Opdracht: Citeer alsjeblieft deze regels woordelijk: begin bij de regel die "Where should I click to: Select" bevat en stop na de regel die "Where should I click to: Click" bevat.

Aangeleverd materiaal:
====
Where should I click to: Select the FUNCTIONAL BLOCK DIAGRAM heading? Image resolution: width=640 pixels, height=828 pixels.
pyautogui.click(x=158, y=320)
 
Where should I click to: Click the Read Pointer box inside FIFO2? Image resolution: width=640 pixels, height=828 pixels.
====
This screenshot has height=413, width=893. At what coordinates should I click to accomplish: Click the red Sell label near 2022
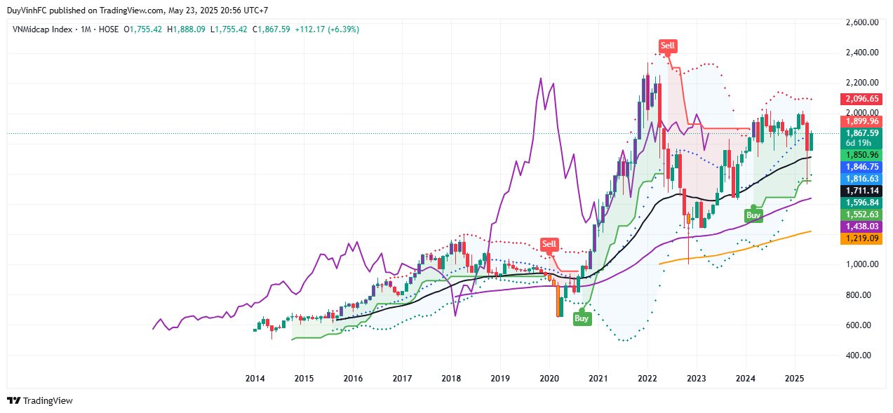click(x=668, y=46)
====
Oplossing:
Where should I click to: Select the FUNCTIONAL BLOCK DIAGRAM heading? Image resolution: width=640 pixels, height=828 pixels.
pyautogui.click(x=158, y=320)
 
Where should I click to: Click the Read Pointer box inside FIFO2? Image resolution: width=640 pixels, height=828 pixels.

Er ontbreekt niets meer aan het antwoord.